> [ФРАГМЕНТ ТЕКСТА]
Со времени краха советского коммунизма в 1991 г. вплоть до глобального финансового кризиса 2008 г. американская модель управления мировой экономикой в общем и целом принималась всеми. Но катастрофа 2008 г. нанесла удар в самое сердце американской экономики, или, как увидели это китайцы, «в сердце капиталистического мира». Китайская модель экономики, управляемой государством (и партией), предлагала альтернативу. Более того, Китай стал мотором, который сначала вытащил мировую экономику из кризиса, а потом вернул на путь восстановления. Китай больше не чувствовал потребности смотреть на Соединенные Штаты ни как на ориентир, ни как на ролевую модель. С точки зрения Китая, финансовый кризис стал «водоразделом в истории китайско-американских отношений, который постепенно принуждает США относиться к Китаю как к равному». Уже после кризиса один китайский аналитик опубликовал книгу, которая называется «Китайская мечта: великодержавное мышление и военно-стратегическое положение в постамериканскую эпоху» (The China Dream: Great Power Thinking and Strategic Posture in the Post-America Era). В книге говорится о неизбежности конфликта с Соединенными Штатами. В Китае она стала бестселлером[131].

> [ПРЕДОСТАВЛЕННЫЕ МАТЕРИАЛЫ]
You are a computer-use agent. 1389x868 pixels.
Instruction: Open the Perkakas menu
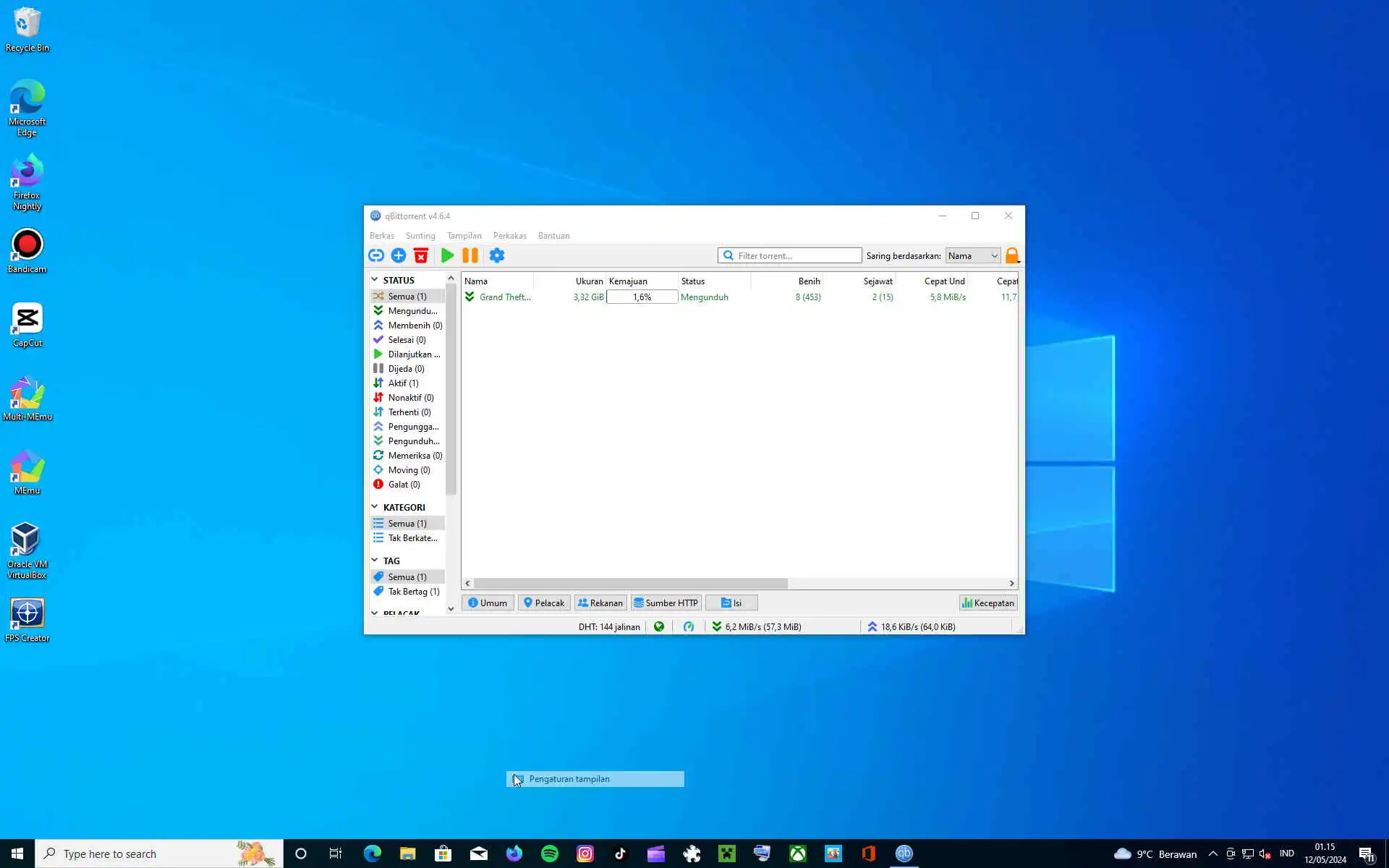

> [НАБОР ЗАДАНИЙ]
1) Выпишите из текста о Китае и кризисе 2008 г. все фрагменты, заключенные в кавычки-«ёлочки».
2) Подхватите текст о Китае и кризисе 2008 г. и продолжите его, начиная сразу после последнего предложения.
Перечень для выполнения заданий не понадобится.

> [ОТВЕТЫ НА ЗАДАНИЯ]
1)
1. «в сердце капиталистического мира»
2. «водоразделом в истории китайско-американских отношений, который постепенно принуждает США относиться к Китаю как к равному»
3. «Китайская мечта: великодержавное мышление и военно-стратегическое положение в постамериканскую эпоху»

2)
Этот сдвиг был усилен изменением баланса в мировой экономике. Китай превратился в то, чем во времена промышленной революции была Великобритания, – он стал «мастерской мира». Несколько примеров: сегодня Китай является крупнейшим в мире производителем стали (почти 50 %), алюминия, компьютеров и полупроводников, а также редкоземельных металлов, необходимых для производства электромобилей и ветроэнергетических установок. За три года (с 2011 по 2013 г.) Китай потребил больше цемента, чем Соединенные Штаты за весь XX в. Он имеет солидный финансовый вес. Резервы Управления валютного контроля Китая составляют 3 трлн долл. США, почти треть из которых – это государственный долг США[132].
Китай быстро становится страной потребителей – Пекин старается превратить экономику из ориентированной на экспорт в ориентированную на внутреннего потребителя. В 2000 г. в Китае было продано 1,9 млн автомобилей, а в Соединенных Штатах – 17,3 млн. В 2019 г. этот показатель для Китая составил 29 млн, для США – 17 млн[133].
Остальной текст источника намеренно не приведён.